• Not enough non-executive directors at 34% of biggest AIM companies

• A strong audit committee is seen as vital to enhancing confidence in the integrity of an organisation’s processes

A third of the top AIM listed companies need to add extra members to their audit committee in order to meet best practice in corporate governance, shows new research by Edward Drummond, the leading executive search firm.

Edward Drummond says that 34% of the FTSE AIM 100 companies have fewer than three non-executive directors on their audit committee. The Higgs Review and Walker Review which were completed ten years ago, recommended that all listed companies (including AIM companies) have an audit committee of at least three independent non-executive directors.

UK Corporate Governance Code subsequently adopted a lower minimum requirement for AIM companies of two non-executive directors to sit on the audit committee.

Edward Drummond explains that the audit committee is a vital part of the corporate governance system for all listed companies as it is tasked with protecting the integrity of a company’s financial statements and performance. The audit committee also has a key role in reviewing the company’s internal financial controls and risk management systems and guarding against company fraud.

Neill Fry, Director at Edward Drummond, comments: “It is great news that only 5 of the AIM Top 100 companies fail to meet the standards expected by the UK Corporate Governance rules. But there is clearly more to do with a third of the biggest AIM companies not yet meeting the higher standards set down by the Higgs Review.

FTSE companies with NEDs

Edward Drummond says that although the strength of audit committees at the largest AIM companies has improved greatly over the last few years, investors want to see more financial expertise on audit committees.

Neill Fry explains; “A lot of institutional investors are still put off investing in AIM companies because they worry that is there is not enough breadth of financial expertise on the boards of AIM companies. AIM companies can have a really competent finance director but institutions will want to see that financial expertise mirrored amongst the non-executives as well.”

Boardroom by Vbccevents via Wikimedia Commons

Boardroom by Vbccevents

Many argue that the audit committee is one of the most important elements of what non-executives deliver to AIM companies and it is an area where we are seeing more active recruitment.”

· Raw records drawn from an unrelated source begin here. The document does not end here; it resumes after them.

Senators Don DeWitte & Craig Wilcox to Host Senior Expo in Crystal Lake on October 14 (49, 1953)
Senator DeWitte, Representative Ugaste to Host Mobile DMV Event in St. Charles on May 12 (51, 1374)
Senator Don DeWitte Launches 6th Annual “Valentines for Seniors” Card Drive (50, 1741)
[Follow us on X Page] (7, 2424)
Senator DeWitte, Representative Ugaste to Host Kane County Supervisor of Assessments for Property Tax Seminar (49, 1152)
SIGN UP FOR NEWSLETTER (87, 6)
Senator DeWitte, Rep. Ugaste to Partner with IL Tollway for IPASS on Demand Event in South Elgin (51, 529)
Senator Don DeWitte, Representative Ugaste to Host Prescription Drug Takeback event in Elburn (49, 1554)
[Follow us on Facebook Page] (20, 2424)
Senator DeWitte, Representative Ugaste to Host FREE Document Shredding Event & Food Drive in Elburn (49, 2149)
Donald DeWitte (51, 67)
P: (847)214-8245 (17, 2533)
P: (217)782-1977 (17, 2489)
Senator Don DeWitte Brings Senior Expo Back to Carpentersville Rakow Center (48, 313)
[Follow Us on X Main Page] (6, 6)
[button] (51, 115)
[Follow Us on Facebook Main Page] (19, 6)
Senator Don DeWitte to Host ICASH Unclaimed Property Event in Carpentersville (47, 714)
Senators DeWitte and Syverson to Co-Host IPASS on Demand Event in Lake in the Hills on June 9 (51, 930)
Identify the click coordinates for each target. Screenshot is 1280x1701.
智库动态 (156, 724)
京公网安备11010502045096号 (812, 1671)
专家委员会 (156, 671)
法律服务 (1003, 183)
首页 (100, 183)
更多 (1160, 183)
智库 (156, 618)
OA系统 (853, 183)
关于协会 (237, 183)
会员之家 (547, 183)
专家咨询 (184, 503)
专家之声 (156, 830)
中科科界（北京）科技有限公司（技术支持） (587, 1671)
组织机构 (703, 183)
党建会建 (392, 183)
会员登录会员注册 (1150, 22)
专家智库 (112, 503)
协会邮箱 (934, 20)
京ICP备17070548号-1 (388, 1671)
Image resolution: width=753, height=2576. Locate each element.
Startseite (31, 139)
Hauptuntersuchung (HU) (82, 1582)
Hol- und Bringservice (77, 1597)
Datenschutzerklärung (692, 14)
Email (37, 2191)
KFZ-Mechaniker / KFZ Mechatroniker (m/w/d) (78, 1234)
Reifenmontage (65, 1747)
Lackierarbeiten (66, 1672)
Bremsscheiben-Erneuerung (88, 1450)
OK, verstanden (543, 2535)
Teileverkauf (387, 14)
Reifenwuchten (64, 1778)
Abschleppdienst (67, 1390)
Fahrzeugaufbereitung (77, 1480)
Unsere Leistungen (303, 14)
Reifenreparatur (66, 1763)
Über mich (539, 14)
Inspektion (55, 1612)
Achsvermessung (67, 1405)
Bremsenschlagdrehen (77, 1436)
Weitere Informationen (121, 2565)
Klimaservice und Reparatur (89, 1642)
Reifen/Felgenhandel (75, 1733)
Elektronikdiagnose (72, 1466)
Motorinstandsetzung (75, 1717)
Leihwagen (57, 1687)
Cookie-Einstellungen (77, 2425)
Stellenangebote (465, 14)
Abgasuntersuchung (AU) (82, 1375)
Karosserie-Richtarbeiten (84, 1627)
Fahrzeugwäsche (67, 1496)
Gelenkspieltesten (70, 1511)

The credit crunch has thrown into the spotlight the integrity and credibility of the financial reporting and performance of many companies – which is why a strong independent audit committee is seen as a cornerstone of a robust business.

Neill Fry comments: “Audit committee members need to understand the financial statements but they also need to be able to challenge the finance director and the external auditors, which is why it’s so important that at least one member of the audit committee has significant financial experience.”

At a time when the demands and expectations on audit committees are escalating, it’s difficult to see how just one or two directors have the tools to meet all of these functions.”